■ What you have to do
All of the data, from the first line to the last, should be reproduced without alteration.

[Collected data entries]
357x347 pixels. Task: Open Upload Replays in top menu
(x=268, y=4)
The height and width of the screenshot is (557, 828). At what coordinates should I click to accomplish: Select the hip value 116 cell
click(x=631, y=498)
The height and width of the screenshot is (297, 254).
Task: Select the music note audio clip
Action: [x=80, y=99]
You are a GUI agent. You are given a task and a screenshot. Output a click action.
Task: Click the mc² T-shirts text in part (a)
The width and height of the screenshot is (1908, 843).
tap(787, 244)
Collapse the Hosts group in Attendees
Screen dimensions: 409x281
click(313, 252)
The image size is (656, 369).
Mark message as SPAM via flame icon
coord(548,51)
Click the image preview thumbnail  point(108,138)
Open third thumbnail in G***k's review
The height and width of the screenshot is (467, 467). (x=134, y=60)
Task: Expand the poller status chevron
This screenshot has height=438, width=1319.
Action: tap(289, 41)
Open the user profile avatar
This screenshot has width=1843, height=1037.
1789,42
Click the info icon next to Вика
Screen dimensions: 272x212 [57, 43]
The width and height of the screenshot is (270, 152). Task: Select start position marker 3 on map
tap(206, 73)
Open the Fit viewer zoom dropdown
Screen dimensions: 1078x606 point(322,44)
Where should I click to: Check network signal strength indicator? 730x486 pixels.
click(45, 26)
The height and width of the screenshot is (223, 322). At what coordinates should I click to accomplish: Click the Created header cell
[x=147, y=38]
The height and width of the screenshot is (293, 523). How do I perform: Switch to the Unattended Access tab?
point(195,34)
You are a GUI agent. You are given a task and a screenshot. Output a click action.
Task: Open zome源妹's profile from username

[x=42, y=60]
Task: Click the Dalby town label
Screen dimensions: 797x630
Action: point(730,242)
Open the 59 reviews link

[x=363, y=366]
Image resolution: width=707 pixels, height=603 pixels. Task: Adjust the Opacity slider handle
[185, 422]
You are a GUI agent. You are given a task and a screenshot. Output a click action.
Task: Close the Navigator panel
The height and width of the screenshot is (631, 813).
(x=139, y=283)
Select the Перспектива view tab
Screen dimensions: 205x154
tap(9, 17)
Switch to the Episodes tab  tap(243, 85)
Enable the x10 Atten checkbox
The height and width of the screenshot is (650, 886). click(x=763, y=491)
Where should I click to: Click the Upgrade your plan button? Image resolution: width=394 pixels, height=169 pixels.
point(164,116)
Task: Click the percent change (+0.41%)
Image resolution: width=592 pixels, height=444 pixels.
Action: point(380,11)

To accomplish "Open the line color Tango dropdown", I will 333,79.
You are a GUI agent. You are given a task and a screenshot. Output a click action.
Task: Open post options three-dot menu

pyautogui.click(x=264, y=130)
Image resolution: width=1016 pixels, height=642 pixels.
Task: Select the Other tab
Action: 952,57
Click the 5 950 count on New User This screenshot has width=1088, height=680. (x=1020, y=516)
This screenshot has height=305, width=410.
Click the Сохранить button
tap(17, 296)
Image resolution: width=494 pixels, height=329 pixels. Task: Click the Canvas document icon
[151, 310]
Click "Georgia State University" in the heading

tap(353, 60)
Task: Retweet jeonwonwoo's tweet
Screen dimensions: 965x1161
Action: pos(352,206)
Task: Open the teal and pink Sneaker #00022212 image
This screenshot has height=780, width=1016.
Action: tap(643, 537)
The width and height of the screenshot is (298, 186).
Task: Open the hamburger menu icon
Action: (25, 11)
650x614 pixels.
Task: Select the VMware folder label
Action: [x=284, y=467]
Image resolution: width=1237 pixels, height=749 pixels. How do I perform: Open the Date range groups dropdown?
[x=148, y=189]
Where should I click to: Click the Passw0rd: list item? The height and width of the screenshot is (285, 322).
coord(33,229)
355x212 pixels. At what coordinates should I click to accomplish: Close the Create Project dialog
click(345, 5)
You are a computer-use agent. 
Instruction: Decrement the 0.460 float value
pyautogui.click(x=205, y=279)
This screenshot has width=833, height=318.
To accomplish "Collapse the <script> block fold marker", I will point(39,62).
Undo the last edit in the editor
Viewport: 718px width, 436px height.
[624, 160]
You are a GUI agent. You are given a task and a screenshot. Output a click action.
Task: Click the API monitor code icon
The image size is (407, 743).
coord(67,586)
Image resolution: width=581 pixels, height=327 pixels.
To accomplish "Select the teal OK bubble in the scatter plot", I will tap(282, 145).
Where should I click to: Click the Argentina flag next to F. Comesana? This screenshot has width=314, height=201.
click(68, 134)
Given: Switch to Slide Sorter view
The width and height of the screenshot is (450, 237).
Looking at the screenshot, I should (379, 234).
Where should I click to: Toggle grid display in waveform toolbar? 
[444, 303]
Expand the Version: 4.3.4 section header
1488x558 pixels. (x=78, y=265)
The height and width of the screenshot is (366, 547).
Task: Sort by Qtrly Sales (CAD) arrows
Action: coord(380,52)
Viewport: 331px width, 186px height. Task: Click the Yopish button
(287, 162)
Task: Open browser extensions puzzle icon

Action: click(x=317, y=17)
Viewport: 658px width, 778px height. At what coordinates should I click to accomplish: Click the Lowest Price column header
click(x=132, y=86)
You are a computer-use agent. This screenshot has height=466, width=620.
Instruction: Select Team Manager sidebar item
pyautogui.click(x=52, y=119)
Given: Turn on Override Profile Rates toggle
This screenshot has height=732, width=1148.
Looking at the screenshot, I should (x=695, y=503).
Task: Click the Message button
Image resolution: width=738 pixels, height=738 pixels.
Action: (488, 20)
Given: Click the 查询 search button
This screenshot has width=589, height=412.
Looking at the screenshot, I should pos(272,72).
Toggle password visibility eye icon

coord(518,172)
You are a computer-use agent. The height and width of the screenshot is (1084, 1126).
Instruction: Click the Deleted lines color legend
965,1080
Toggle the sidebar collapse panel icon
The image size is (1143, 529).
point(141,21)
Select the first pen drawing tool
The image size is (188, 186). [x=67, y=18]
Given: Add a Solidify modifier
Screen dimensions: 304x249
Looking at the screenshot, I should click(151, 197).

■ Your response
357x347 pixels. Task: Open Upload Replays in top menu
(x=268, y=4)
The height and width of the screenshot is (557, 828). At what coordinates should I click to accomplish: Select the hip value 116 cell
click(x=631, y=498)
The height and width of the screenshot is (297, 254).
Task: Select the music note audio clip
Action: [x=80, y=99]
You are a GUI agent. You are given a task and a screenshot. Output a click action.
Task: Click the mc² T-shirts text in part (a)
The width and height of the screenshot is (1908, 843).
tap(787, 244)
Collapse the Hosts group in Attendees
Screen dimensions: 409x281
click(313, 252)
The image size is (656, 369).
Mark message as SPAM via flame icon
coord(548,51)
Click the image preview thumbnail  point(108,138)
Open third thumbnail in G***k's review
The height and width of the screenshot is (467, 467). (x=134, y=60)
Task: Expand the poller status chevron
This screenshot has height=438, width=1319.
Action: tap(289, 41)
Open the user profile avatar
This screenshot has width=1843, height=1037.
1789,42
Click the info icon next to Вика
Screen dimensions: 272x212 [57, 43]
The width and height of the screenshot is (270, 152). Task: Select start position marker 3 on map
tap(206, 73)
Open the Fit viewer zoom dropdown
Screen dimensions: 1078x606 point(322,44)
Where should I click to: Check network signal strength indicator? 730x486 pixels.
click(45, 26)
The height and width of the screenshot is (223, 322). At what coordinates should I click to accomplish: Click the Created header cell
[x=147, y=38]
The height and width of the screenshot is (293, 523). How do I perform: Switch to the Unattended Access tab?
point(195,34)
You are a GUI agent. You are given a task and a screenshot. Output a click action.
Task: Open zome源妹's profile from username

[x=42, y=60]
Task: Click the Dalby town label
Screen dimensions: 797x630
Action: point(730,242)
Open the 59 reviews link

[x=363, y=366]
Image resolution: width=707 pixels, height=603 pixels. Task: Adjust the Opacity slider handle
[185, 422]
You are a GUI agent. You are given a task and a screenshot. Output a click action.
Task: Close the Navigator panel
The height and width of the screenshot is (631, 813).
(x=139, y=283)
Select the Перспектива view tab
Screen dimensions: 205x154
tap(9, 17)
Switch to the Episodes tab  tap(243, 85)
Enable the x10 Atten checkbox
The height and width of the screenshot is (650, 886). click(x=763, y=491)
Where should I click to: Click the Upgrade your plan button? Image resolution: width=394 pixels, height=169 pixels.
point(164,116)
Task: Click the percent change (+0.41%)
Image resolution: width=592 pixels, height=444 pixels.
Action: point(380,11)

To accomplish "Open the line color Tango dropdown", I will 333,79.
You are a GUI agent. You are given a task and a screenshot. Output a click action.
Task: Open post options three-dot menu

pyautogui.click(x=264, y=130)
Image resolution: width=1016 pixels, height=642 pixels.
Task: Select the Other tab
Action: 952,57
Click the 5 950 count on New User This screenshot has width=1088, height=680. (x=1020, y=516)
This screenshot has height=305, width=410.
Click the Сохранить button
tap(17, 296)
Image resolution: width=494 pixels, height=329 pixels. Task: Click the Canvas document icon
[151, 310]
Click "Georgia State University" in the heading

tap(353, 60)
Task: Retweet jeonwonwoo's tweet
Screen dimensions: 965x1161
Action: pos(352,206)
Task: Open the teal and pink Sneaker #00022212 image
This screenshot has height=780, width=1016.
Action: tap(643, 537)
The width and height of the screenshot is (298, 186).
Task: Open the hamburger menu icon
Action: (25, 11)
650x614 pixels.
Task: Select the VMware folder label
Action: [x=284, y=467]
Image resolution: width=1237 pixels, height=749 pixels. How do I perform: Open the Date range groups dropdown?
[x=148, y=189]
Where should I click to: Click the Passw0rd: list item? The height and width of the screenshot is (285, 322).
coord(33,229)
355x212 pixels. At what coordinates should I click to accomplish: Close the Create Project dialog
click(345, 5)
You are a computer-use agent. 
Instruction: Decrement the 0.460 float value
pyautogui.click(x=205, y=279)
This screenshot has width=833, height=318.
To accomplish "Collapse the <script> block fold marker", I will point(39,62).
Undo the last edit in the editor
Viewport: 718px width, 436px height.
[624, 160]
You are a GUI agent. You are given a task and a screenshot. Output a click action.
Task: Click the API monitor code icon
The image size is (407, 743).
coord(67,586)
Image resolution: width=581 pixels, height=327 pixels.
To accomplish "Select the teal OK bubble in the scatter plot", I will tap(282, 145).
Where should I click to: Click the Argentina flag next to F. Comesana? This screenshot has width=314, height=201.
click(68, 134)
Given: Switch to Slide Sorter view
The width and height of the screenshot is (450, 237).
Looking at the screenshot, I should (379, 234).
Where should I click to: Toggle grid display in waveform toolbar? 
[444, 303]
Expand the Version: 4.3.4 section header
1488x558 pixels. (x=78, y=265)
The height and width of the screenshot is (366, 547).
Task: Sort by Qtrly Sales (CAD) arrows
Action: coord(380,52)
Viewport: 331px width, 186px height. Task: Click the Yopish button
(287, 162)
Task: Open browser extensions puzzle icon

Action: click(x=317, y=17)
Viewport: 658px width, 778px height. At what coordinates should I click to accomplish: Click the Lowest Price column header
click(x=132, y=86)
You are a computer-use agent. This screenshot has height=466, width=620.
Instruction: Select Team Manager sidebar item
pyautogui.click(x=52, y=119)
Given: Turn on Override Profile Rates toggle
This screenshot has height=732, width=1148.
Looking at the screenshot, I should (x=695, y=503).
Task: Click the Message button
Image resolution: width=738 pixels, height=738 pixels.
Action: (488, 20)
Given: Click the 查询 search button
This screenshot has width=589, height=412.
Looking at the screenshot, I should pos(272,72).
Toggle password visibility eye icon

coord(518,172)
You are a computer-use agent. The height and width of the screenshot is (1084, 1126).
Instruction: Click the Deleted lines color legend
965,1080
Toggle the sidebar collapse panel icon
The image size is (1143, 529).
point(141,21)
Select the first pen drawing tool
The image size is (188, 186). [x=67, y=18]
Given: Add a Solidify modifier
Screen dimensions: 304x249
Looking at the screenshot, I should click(151, 197).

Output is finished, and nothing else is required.